Hormones play an important role in every woman's life. They influence all aspects of life from puberty, pregnancy and birth to the menopause, as well as influencing emotions and mood. Hormones can be linked to pre-menstrual syndrome and depression, and disorders of the female hormones can cause fertility problems as well as other medical conditions.

What are hormones?

Hormones are messengers which co-ordinate many functions in the body, including growth, the menstrual cycle (periods) and metabolism. Female hormones include: Oestrogen, Progesterone, Follicle Stimulating Hormone (FSH) and Luteinising Hormone (LH). They all work in a cyclical pattern to regulate the menstrual cycle. These hormones also play a large role in pregnancy and birth.

What do they do?

Oestrogen is mainly produced by the ovaries and regulated by the pituitary gland in the brain. Oestrogen is protective to the heart and bones and is involved in keeping the reproductive organs healthy. In the menstrual cycle oestrogen causes eggs to mature and thickens the lining of the womb. In pregnancy the levels increase and after pregnancy levels fall sharply back down to normal and this change is thought to be involved in causing post-natal depression. As women get older the function of the ovaries diminish, lowering the levels of oestrogen causing periods to become irregular and stop and this is called the menopause.

Progesterone is produced in the ovaries but also by the placenta during pregnancy. In the menstrual cycle progesterone thickens the womb lining to prepare for implantation of an embryo (fertilized egg). In pregnancy progesterone levels increase, helping to maintain pregnancy and after pregnancy levels fall sharply back down to normal and this change, along with the drop in oestrogen levels is thought to be a factor in the cause of the most severe form of post-natal depression. After menopause progesterone levels also decrease significantly.

Gonadotrophin Releasing Hormone (GnRH) is produced and released by the hypothalamus. During the menstrual cycle GnRH stimulates the release of follicle stimulating hormone (FSH) every month. 

Follicle Stimulating Hormone (FSH) is produced and released by the pituitary gland. In the menstrual cycle FSH stimulates the ovaries to grow one or more follicles and ripen the egg within them. FSH also stimulates the ovaries to produce oestrogen.

Luteinising Hormone (LH) is produced in the pituitary gland. A surge of this hormone during the middle of the menstrual cycle triggers ovulation (release of a ripened egg).

HCG- (Human Chorionic Gonadotrophin) is produced by the developing placenta in pregnancy. Pregnancy tests work by detecting and measuring  HCG levels in the urine, (or blood).


How do hormones work together in the menstrual cycle?

The process starts in the brain with the hypothalamus producing GnRH. It travels to the pituitary gland and signals it to release follicle-stimulating hormone (FSH). FSH stimulates the ovaries to start ripening eggs in follicles, only one of which usually reaches maturity and stimulates the ovaries to produce oestrogen. As the egg ripens the lining of the womb starts to thicken in readiness to support a pregnancy.

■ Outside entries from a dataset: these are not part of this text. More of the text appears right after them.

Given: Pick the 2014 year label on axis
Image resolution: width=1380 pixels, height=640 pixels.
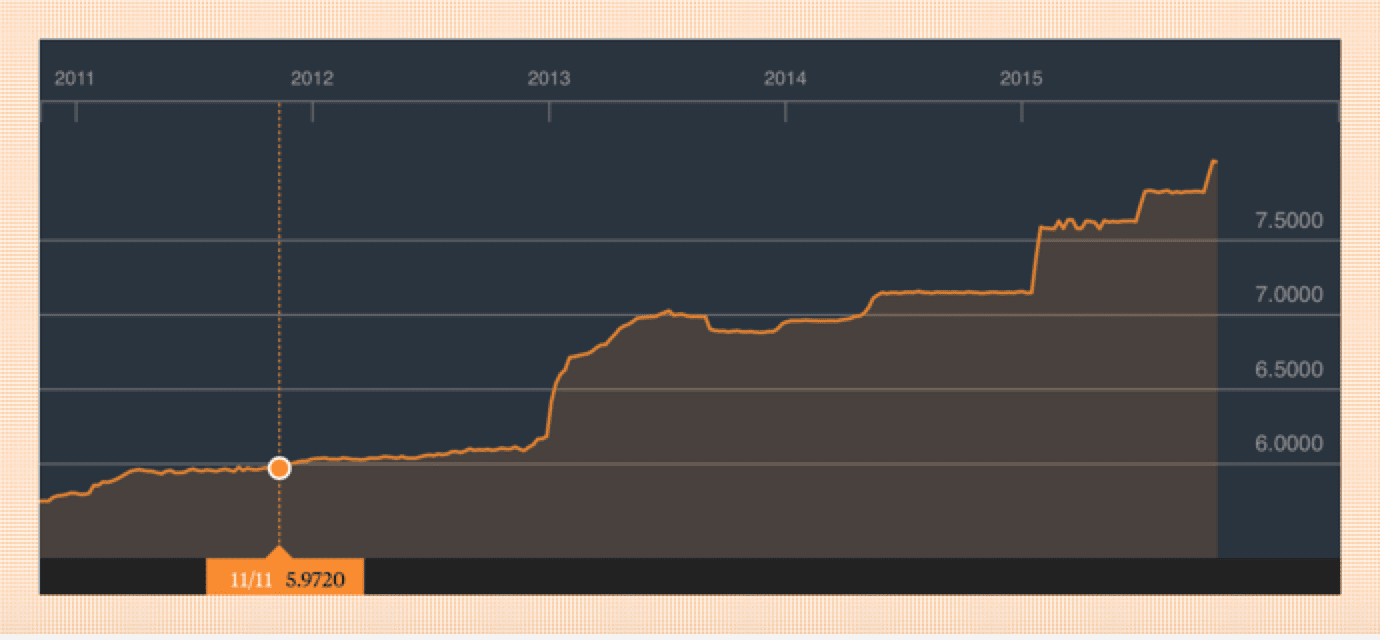Looking at the screenshot, I should pyautogui.click(x=785, y=79).
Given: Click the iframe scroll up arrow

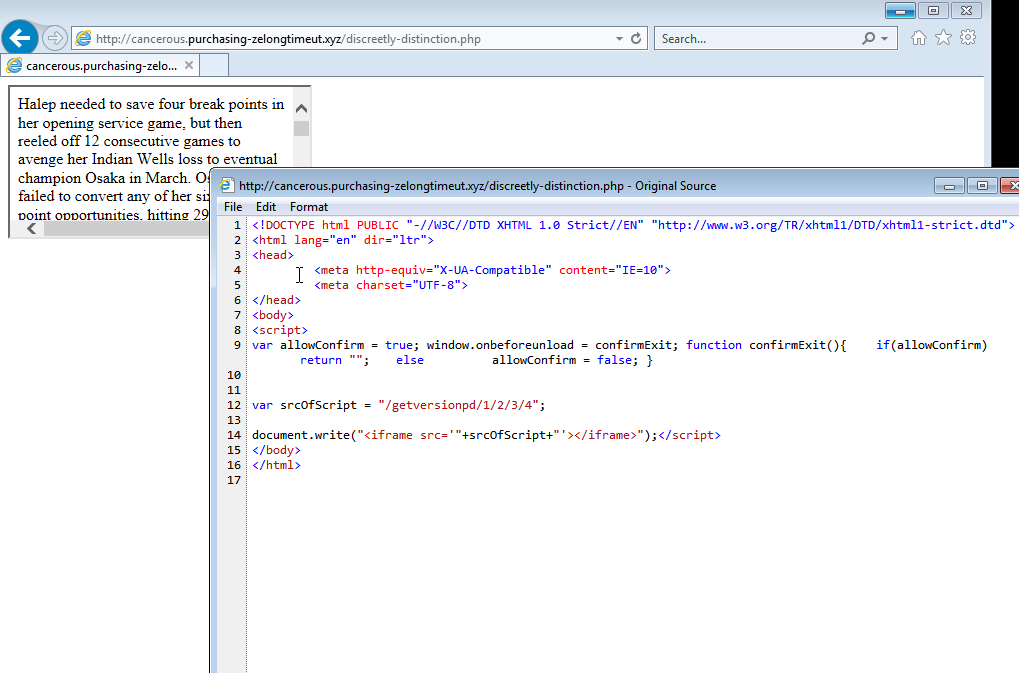Looking at the screenshot, I should point(301,108).
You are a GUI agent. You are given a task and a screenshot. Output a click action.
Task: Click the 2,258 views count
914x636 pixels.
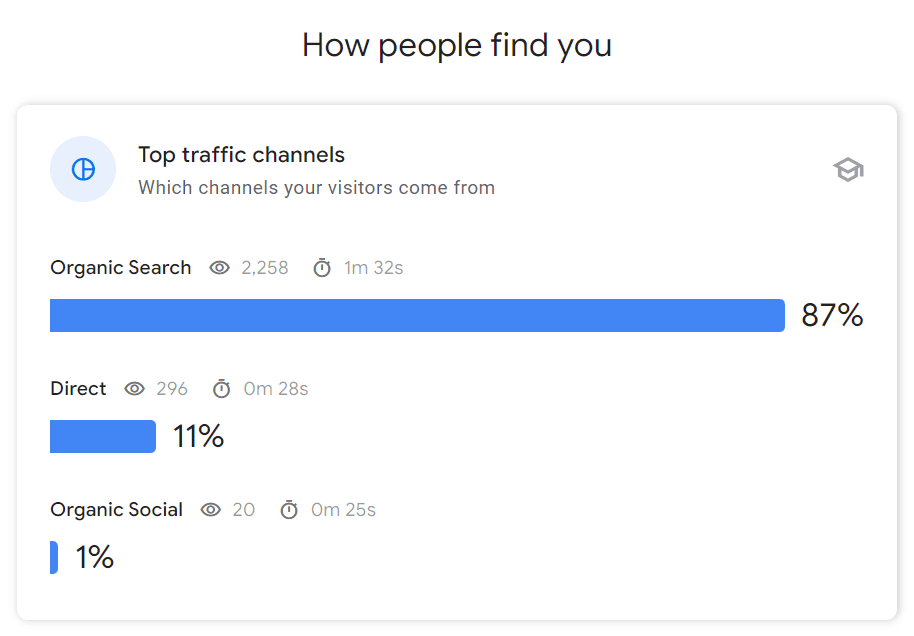click(265, 268)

As oestrogen levels rise, FSH levels fall temporarily and then rise again, accompanied by a surge in luteinising hormone (LH) from the pituitary gland. This triggers the most mature egg to burst out of its sac or follicle, away from the ovary and into the fallopian tube (ovulation) usually around day 14 of the cycle.

Just before ovulation, oestrogen changes the mucus in the cervix so that it becomes thin, clear and stretchy allowing sperm to penetrate into the womb and travel up to the fallopian tubes where fertilisation might take place.

In the ovary, the now empty follicle or sac collapses and becomes a corpus luteum, some of the supporting cells becoming the cells which produce progesterone. Progesterone changes the mucus in the cervix so that it becomes impenetrable to sperm and acts on the lining of the uterus to become thick and spongy to receive a fertilised egg.

If fertilisation occurs the pregnancy will embed in the lining of the uterus and progesterone levels rise. If the egg isn’t fertilised, progesterone levels fall triggering the lining of the womb to shed with bleeding, (the menstrual period).

Potential problems

Hormones have a continuous influence on women throughout their lives and when imbalances or oversensitivity occur this can potential difficulties. Hormonal fluctuations are thought to be important in premenstrual syndrome (pms), period problems, fertility problems, polycystic ovarian syndrome and depression. Hormonal changes during the menopause  result in various symptoms,  which can be distressing and unpleasant for some women.